Chapter 3: Well-formedness
Monday, July 14th, 2008Here’s part 15 of the ongoing serialization of Refactoring HTML, also available from Amazon and Safari.
The very first step in moving markup into modern form is to make it well-formed. Well-formedness is the basis of the huge and incredibly powerful XML tool chain. Well-formedness guarantees a single unique tree structure for the document that can be operated on by the DOM, thus making it the basis of reliable, cross-browser JavaScript. The very first thing you need to do is make your pages well-formed.
Validity, although important, is not nearly as crucial as well-formedness. There are often good reasons to compromise on validity. In fact, I often deliberately publish invalid pages. If I need an element the DTD doesn’t allow, I put it in. It won’t hurt anything because browsers ignore elements they don’t understand. If I have a blockquote
that contains raw text but no elements, no great harm is done. If I use an HTML 5 element such as m that Opera recognizes and other browsers don’t, those other browsers will just ignore it. However, if the page is malformed, the consequences are much more severe.
First, I won’t be able to use any XML tools, such as XSLT or SAX, to process the page. Indeed, almost the only thing I can do with it is view it in a browser. It is very hard to do any reliable automated processing or testing with a malformed page.

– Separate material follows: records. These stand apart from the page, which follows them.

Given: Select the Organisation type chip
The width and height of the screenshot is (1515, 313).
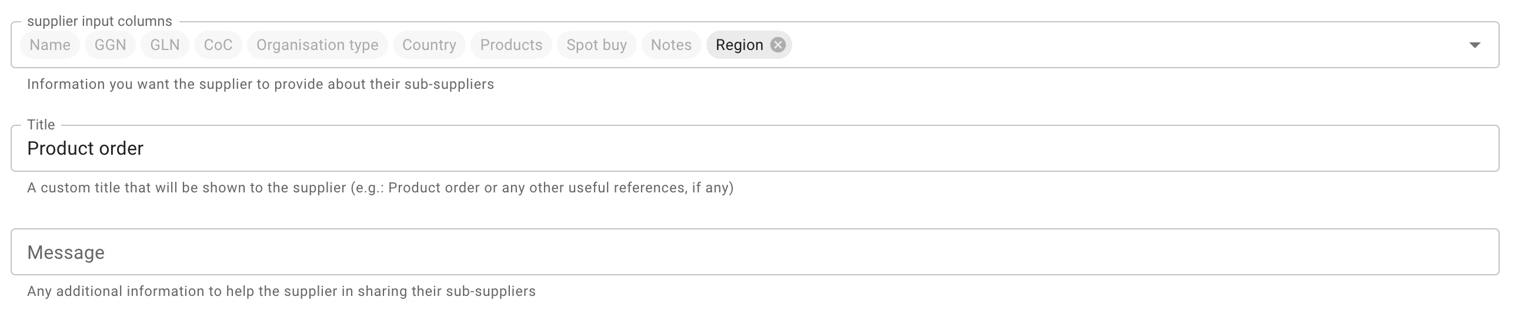Looking at the screenshot, I should (318, 45).
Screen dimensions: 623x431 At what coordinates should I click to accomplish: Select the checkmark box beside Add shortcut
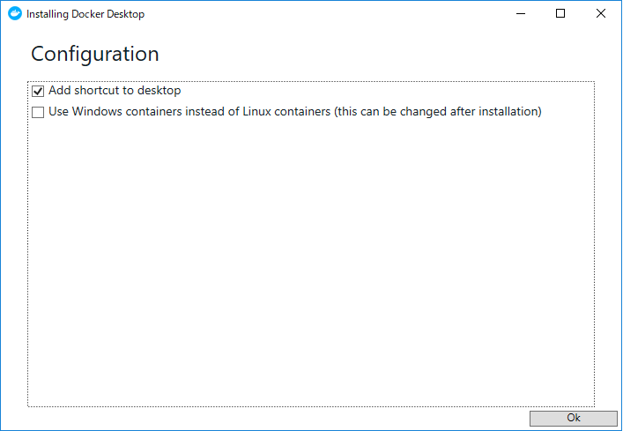point(38,92)
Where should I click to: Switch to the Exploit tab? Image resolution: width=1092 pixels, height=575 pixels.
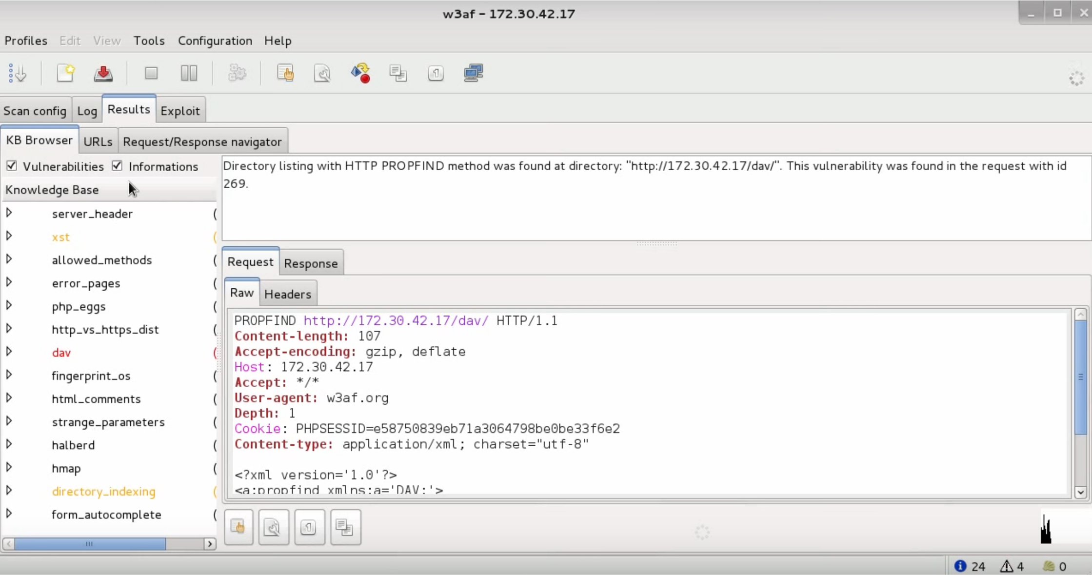coord(180,111)
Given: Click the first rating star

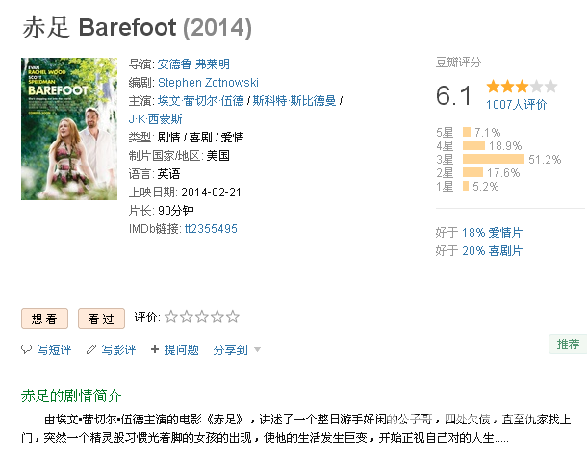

Second, browser display becomes much more unpredictable. Different browsers fill in the missing pieces and correct the mistakes of malformed pages in different ways. Writing cross-platform JavaScript or CSS is hard enough without worrying about what tree each browser will construct from ambiguous HTML. Making the page well-formed makes it a lot more likely that I can make it behave as I like across a wide range of browsers.